Have you found yourself feeling frustrated, discouraged, and defeated after you step on the scale?

You’ve been doing all the “right” things..

You’ve been watching what you’re eating

Tracking your calories

Working out 6-7 days a week

And nothing. In fact, maybe you’re even gaining weight.

The concept of calories in vs calories out is ultimately what creates weight loss, it’s just physics. However, it’s not always so straight forward when applied to the human body.

Our metabolism is complex and can be tricky to measure outside of a scientific lab, which I don’t know about you, but I’m not hanging out in one all day getting my metabolism measured.

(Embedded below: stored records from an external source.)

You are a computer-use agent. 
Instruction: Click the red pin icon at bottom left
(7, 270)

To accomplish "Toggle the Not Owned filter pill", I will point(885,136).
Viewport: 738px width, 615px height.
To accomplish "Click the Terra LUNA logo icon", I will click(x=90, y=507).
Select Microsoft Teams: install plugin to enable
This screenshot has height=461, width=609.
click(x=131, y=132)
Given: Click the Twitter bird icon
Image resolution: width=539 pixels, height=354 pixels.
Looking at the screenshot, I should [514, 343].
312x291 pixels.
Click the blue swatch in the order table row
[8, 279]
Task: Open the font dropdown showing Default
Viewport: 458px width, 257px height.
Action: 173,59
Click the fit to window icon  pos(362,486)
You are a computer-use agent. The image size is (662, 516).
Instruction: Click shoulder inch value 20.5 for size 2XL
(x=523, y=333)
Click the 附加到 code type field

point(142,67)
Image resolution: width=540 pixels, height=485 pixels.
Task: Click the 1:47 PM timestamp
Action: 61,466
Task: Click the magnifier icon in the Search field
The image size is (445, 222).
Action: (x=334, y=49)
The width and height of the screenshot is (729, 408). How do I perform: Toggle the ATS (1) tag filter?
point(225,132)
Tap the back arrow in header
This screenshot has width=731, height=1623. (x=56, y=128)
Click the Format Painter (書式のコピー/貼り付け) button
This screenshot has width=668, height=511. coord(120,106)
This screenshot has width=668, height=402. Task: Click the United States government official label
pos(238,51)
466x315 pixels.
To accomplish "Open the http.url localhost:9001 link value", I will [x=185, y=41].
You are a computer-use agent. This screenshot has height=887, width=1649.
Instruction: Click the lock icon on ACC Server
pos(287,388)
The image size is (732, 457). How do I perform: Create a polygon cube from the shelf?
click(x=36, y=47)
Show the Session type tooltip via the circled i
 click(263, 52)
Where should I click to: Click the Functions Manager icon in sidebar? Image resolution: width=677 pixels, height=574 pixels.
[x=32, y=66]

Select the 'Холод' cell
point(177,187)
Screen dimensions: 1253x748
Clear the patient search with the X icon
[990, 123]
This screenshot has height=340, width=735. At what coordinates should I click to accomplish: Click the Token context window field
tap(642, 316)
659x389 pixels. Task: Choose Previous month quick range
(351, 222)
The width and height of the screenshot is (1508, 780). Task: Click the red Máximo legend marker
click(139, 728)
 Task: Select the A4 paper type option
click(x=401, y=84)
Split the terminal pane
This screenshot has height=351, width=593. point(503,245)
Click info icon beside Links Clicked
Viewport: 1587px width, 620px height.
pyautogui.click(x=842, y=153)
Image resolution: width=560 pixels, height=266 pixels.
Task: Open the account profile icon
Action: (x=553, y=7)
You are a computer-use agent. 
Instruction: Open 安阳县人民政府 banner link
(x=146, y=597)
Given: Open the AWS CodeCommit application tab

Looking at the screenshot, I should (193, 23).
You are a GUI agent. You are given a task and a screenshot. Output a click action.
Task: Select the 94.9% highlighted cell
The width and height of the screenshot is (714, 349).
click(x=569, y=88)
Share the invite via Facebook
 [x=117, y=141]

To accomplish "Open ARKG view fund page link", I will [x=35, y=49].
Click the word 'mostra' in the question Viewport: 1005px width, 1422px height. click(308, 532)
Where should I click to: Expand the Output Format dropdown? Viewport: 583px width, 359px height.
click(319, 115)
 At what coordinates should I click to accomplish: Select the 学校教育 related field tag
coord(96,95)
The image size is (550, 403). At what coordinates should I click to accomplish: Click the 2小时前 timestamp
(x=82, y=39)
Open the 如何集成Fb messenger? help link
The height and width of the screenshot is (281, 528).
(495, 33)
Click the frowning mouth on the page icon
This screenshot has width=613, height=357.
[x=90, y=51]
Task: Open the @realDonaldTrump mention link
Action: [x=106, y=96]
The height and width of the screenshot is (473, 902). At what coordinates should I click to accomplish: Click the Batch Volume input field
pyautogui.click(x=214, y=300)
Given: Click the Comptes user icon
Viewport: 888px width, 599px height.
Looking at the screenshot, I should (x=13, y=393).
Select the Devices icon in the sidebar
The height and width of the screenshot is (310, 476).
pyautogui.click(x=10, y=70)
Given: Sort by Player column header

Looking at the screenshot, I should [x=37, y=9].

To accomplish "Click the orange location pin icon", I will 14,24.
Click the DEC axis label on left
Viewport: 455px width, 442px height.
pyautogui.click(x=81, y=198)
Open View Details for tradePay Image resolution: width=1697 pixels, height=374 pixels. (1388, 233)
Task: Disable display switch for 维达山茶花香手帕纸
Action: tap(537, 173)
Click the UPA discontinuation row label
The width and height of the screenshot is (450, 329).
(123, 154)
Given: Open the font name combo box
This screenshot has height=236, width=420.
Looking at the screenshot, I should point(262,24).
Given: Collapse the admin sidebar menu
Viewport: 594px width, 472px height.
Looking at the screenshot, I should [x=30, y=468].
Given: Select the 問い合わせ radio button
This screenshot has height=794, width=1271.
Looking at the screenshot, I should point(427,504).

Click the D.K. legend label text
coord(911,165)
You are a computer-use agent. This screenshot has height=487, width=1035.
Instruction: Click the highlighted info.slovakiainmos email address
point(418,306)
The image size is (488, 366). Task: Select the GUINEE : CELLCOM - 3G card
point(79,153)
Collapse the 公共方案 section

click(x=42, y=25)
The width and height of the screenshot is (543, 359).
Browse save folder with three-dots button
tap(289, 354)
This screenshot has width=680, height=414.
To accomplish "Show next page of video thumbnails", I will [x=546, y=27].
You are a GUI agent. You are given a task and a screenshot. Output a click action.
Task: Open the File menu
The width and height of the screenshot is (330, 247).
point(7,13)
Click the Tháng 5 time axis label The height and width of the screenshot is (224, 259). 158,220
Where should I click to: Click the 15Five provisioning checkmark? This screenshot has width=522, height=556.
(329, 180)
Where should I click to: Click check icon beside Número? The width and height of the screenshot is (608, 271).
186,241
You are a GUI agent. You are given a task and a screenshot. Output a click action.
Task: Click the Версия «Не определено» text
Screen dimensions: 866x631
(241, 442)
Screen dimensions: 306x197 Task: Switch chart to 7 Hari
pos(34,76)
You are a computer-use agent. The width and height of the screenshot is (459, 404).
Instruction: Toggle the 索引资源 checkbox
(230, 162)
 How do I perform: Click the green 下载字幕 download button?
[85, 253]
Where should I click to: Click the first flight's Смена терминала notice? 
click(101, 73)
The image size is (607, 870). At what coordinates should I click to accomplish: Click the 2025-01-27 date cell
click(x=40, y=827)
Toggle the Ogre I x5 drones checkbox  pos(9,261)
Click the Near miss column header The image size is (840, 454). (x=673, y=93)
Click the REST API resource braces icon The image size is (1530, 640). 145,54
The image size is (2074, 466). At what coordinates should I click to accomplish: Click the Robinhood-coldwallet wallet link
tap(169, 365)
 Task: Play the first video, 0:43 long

And those calorie calculators/ trackers and fitness trackers aren’t super accurate either.

In fact, they can be up to 30% + off.

Not to mention, food labels can be off by up to 25% as well. Already there is a lot of potential margin of error and variability.

On paper, calories in vs calories out should work. But, it’s a more complex process than that inside your body which is why it doesn’t always pencil out the way you think it should.

This is NOT your fault.

In this week’s episode of The Strong[HER] Way, I take a client question and break down (at a high level) your metabolism to help you understand what’s going on and maybe why the scale isn’t moving even if you’re doing all the things.

For example…

Your basal metabolic rate can vary by 15 percent. 

For your average woman or man, that’s roughly 200-270 calories.

Genetic differences matter too. A single change in one FTO gene can be an additional 160 calorie difference.

Sleep deprivation can cause a 5-20 percent change in metabolism, so there’s another 200-500 calories.

For women, the phase of their menstrual cycle can affect metabolism by another 150 calories or so.

Your energy intake is also variable and can be impacted by:

Your appetite-which is controlled by hormones

The environment

Calories actually absorbed by your body


Your activity level/ Stress level

Psychology-your relationship with food

However, perhaps most importantly though aside from the ‘math’ of calorie or macro counting not always adding up, tracking food for long periods of time may cause a disordered relationship to food, food obsession, and unnecessary stress.

What can you do instead?

Step 1: get you in tune with what hunger, fullness, and satisfaction feels like in your body

Step 2: work to eat to a feeling of satiety and satisfaction without feeling ravenous or stuffed most of the time

Step 3: work on healing your relationship to food, your weight, and your body.  Almost putting the weight loss goal on the back burner while we focus on building trust around food, cleaning up the way you think about and use food, exercise/ your body. 

Step 4: Focus on building healthy habits without the diet mindset driving them

Step 5: Getting you eating the right amount of food for your body and your goals without having to think too much about it.